**Requirement:**
Go through the records below line by line, counting those that contain the word "click"; answer with the count only.

**Data for the task:**
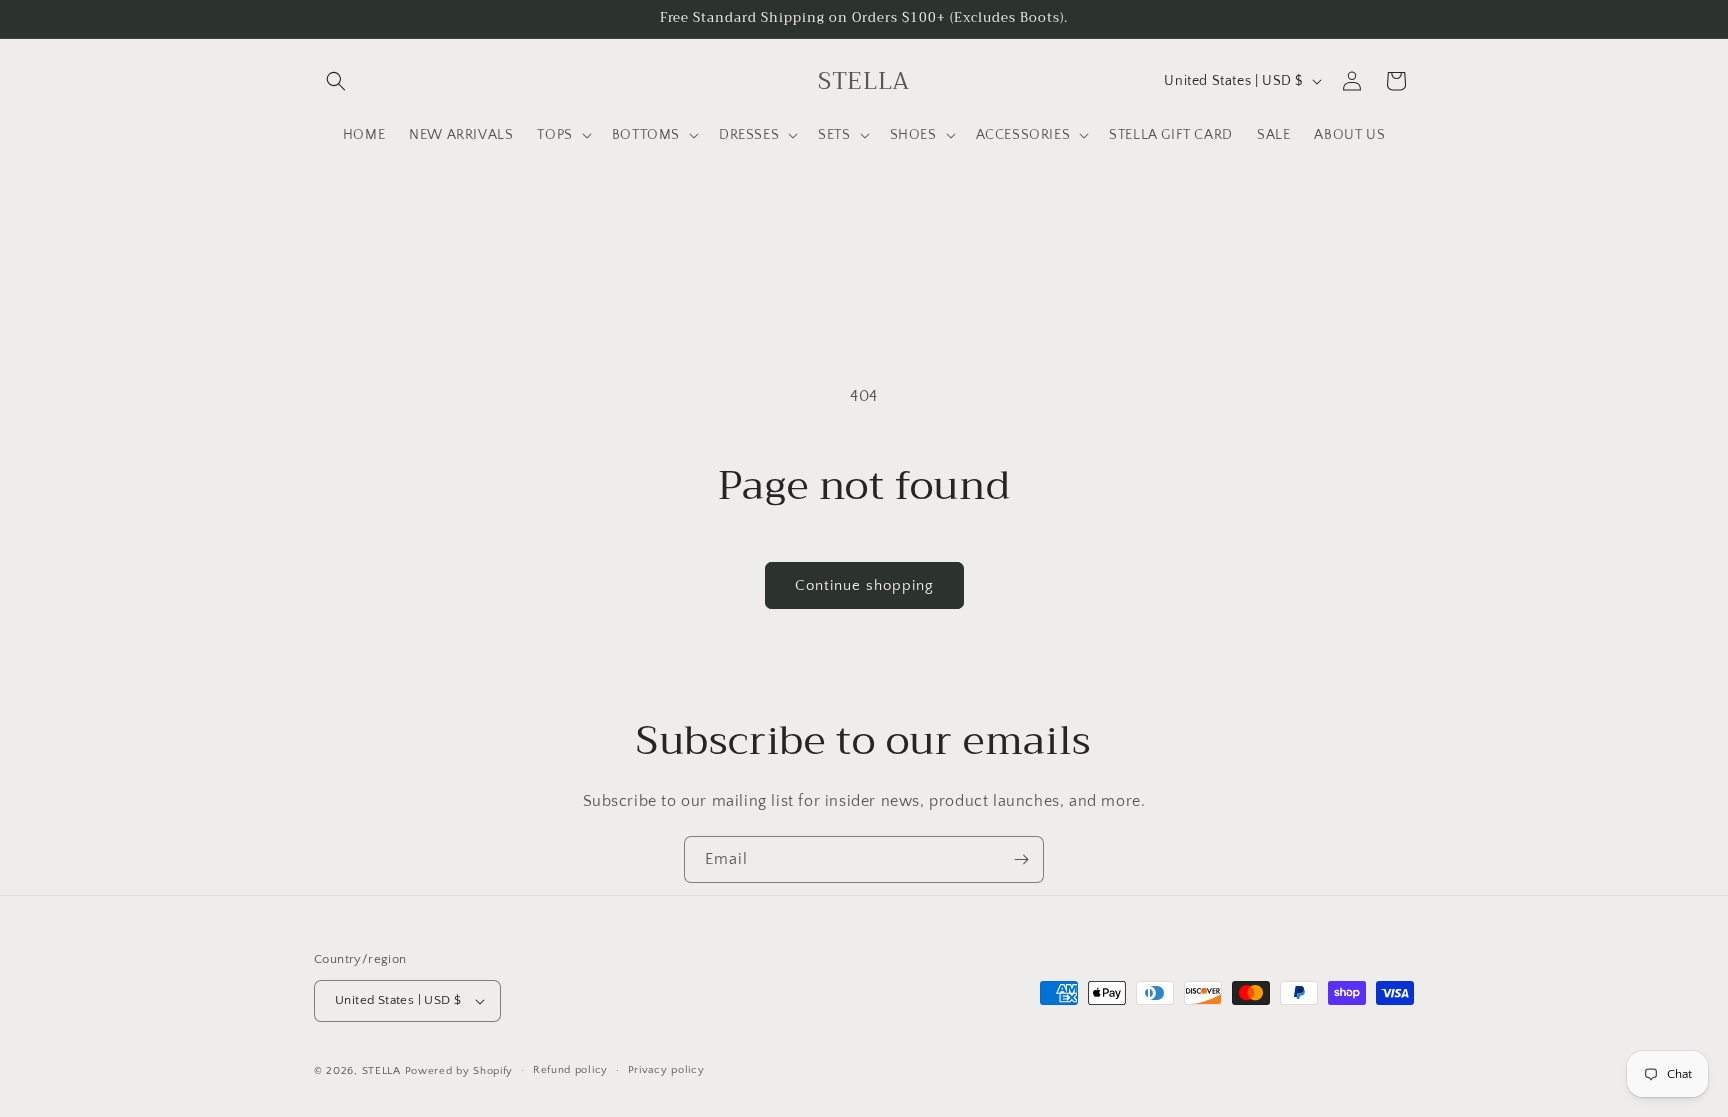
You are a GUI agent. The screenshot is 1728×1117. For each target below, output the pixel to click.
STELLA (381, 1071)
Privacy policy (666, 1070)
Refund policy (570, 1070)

--

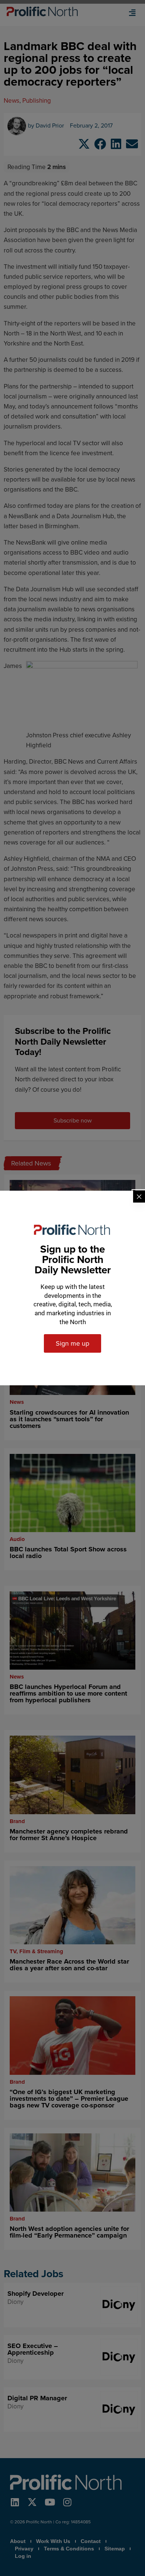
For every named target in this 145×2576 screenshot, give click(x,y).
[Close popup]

**Completed exercise:**
2